# AUFGABE
Wovon löste sich der Künstler laut dem Quelltext an der Schwelle vom Mittelalter zur Renaissance allmählich?

# QUELLTEXT
○ ○ ○ ○ ○
Ex domo – Die Eroberung der Straße durch den Künstler

Also leben wir in einer Welt, die transparent geworden ist. Also leben wir in einer Welt, in der die Privatsphäre zu einer res publica geworden ist. Also leben wir in einer Welt, die zu einer porösen Membrane geworden ist, in der das Innere und das Äußere keine eindeutige und eigene Oberfläche mehr besitzen und in der Dinge und Ideen schrankenlos in dem unbestimmt werdenden Raum hin und her zirkulieren.

Dies sind zumindest einige der Thesen des Projektes TransPrivacy. Dies sind Thesen, die gewöhnlich unter Philosophen, Medienwissenschaftlern, Anthropologen und Soziologen diskutiert werden.
Der Kunstwissenschaftler, der im Rahmen dieser Diskussion ein Statement abgeben darf, spricht in dieser Runde nicht so laut und deutlich wie seine Kollegen aus den anderen Sparten. Er sitzt da, blickt zurück und murmelt vor sich hin, etwas von der Geschichte. Von der Geschichte des Umgangs der Künstler mit dem öffentlichen Außenraum. Der Öffnung des Ateliers zur Straße. Der Verwandlung der Stadt in eine Bühne. Der Verquickung der Kunst mit dem Leben. Diese Geschichte, die den Bildenden Künstler als Hauptprotagonisten wahrnimmt und den Baumeister oder Architekten nicht berücksichtigen will, ist keine Saga, sondern eine Kurzgeschichte, gedrungen, substanziell – zum Weiterschreiben.


Der „freie“ Künstler im „freien“ Raum

An der Schwelle vom Mittelalter zur Renaissance, als der Künstler zum Künstler wurde und sich von den übrigen Handwerkern distanzierte, löste er sich allmählich von der korporativen Organisation der Zünfte mit ihren eingebauten Schutz- und Fördermechanismen und gewann somit an Selbstständigkeit. Infolge dieses Absonderungs- und Individualisierungsprozesses wurde der öffentliche Raum zu einem immer bedeutenderen Rahmen der Präsentation seiner Arbeit.
Wollte er sich durchsetzen, war der „freie Künstler“ nun darauf angewiesen, seine Leistung sichtbar zu machen. Der Kreis seiner möglichen Mäzenen und Auftraggeber blieb zwar übersichtlich, und die wirklich entscheidenden Aufträge kamen zwar aufgrund von persönlichen Empfehlungen zustande und nicht durch erhöhte Exponiertheit auf dem Marktplatz; die Verpflichtung für eine Arbeit im öffentlichen Raum bot jedoch für den Kunstschaffenden die besondere Opportunität zur schnellen und weitläufigen Etablierung seiner Reputation.

Der Fürst, der einen Turm errichten oder ein Ritterstandbild anfertigen ließ, setzte bei jeder Umgestaltung des urbanen Raumes ein Zeichen, das von seinen Untertanen entziffert und interpretiert wurde. Jede gestiftete Kirche, jeder beauftragte Brunnen, jeder neu angelegte Platz, jeder feierlich eingeweihte Triumphbogen war eine demonstrative Geste mit beabsichtigter Außenwirkung – dies gilt auch in geringerem Maße für die dekorativen Programme der Kirchen. [1] 
Der Künstler, der diese Objekte zu realisieren hatte, befand sich in einer ähnlichen Lage wie sein Patron. Während Letzterer die Legitimität seiner Macht durch den Einsatz von Kunst zu gründen versuchte, nutzte der Künstler diese Gelegenheit, um sein Können, wenn nicht gar seine Virtuosität zu demonstrieren.
○ ○ ○ ○ ○
# DATENSATZAUSZÜGE
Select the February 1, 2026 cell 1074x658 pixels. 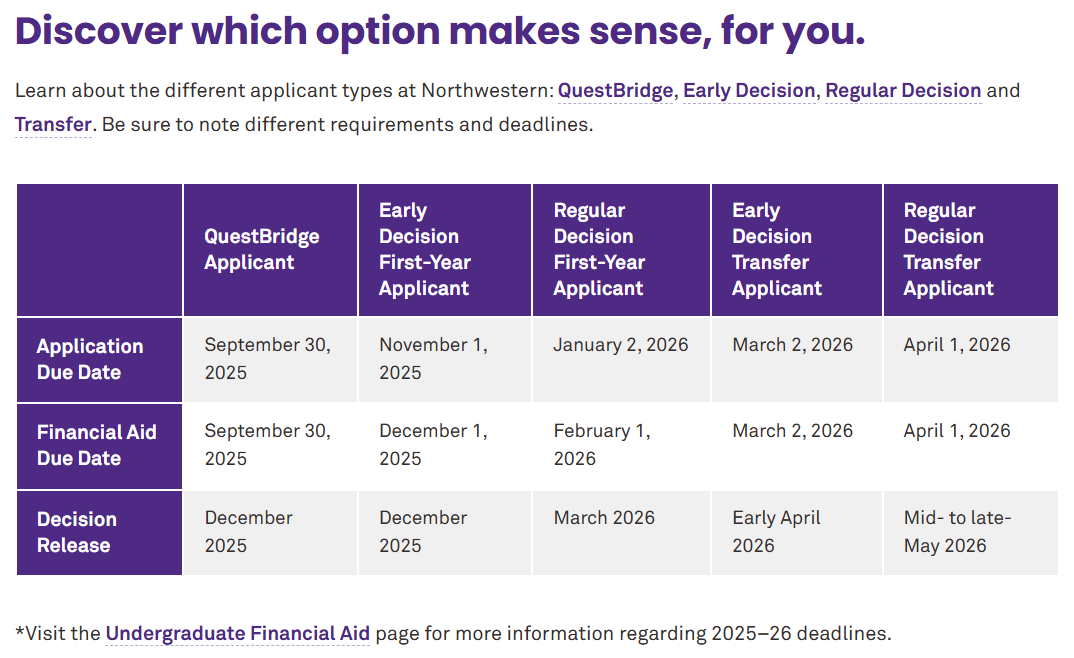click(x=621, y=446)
○ ○ ○ ○ ○
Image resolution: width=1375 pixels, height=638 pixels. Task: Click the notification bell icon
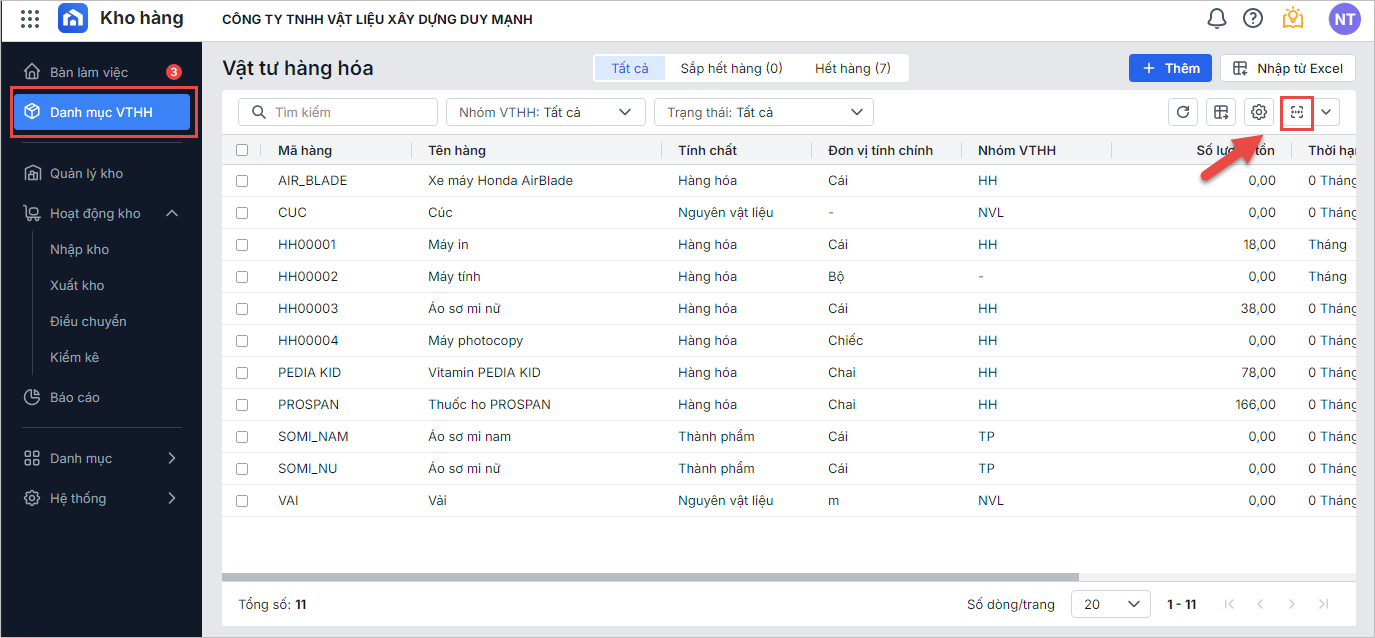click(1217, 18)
○ ○ ○ ○ ○
# MUSTERLÖSUNG
Von der korporativen Organisation der Zünfte mit ihren eingebauten Schutz- und Fördermechanismen.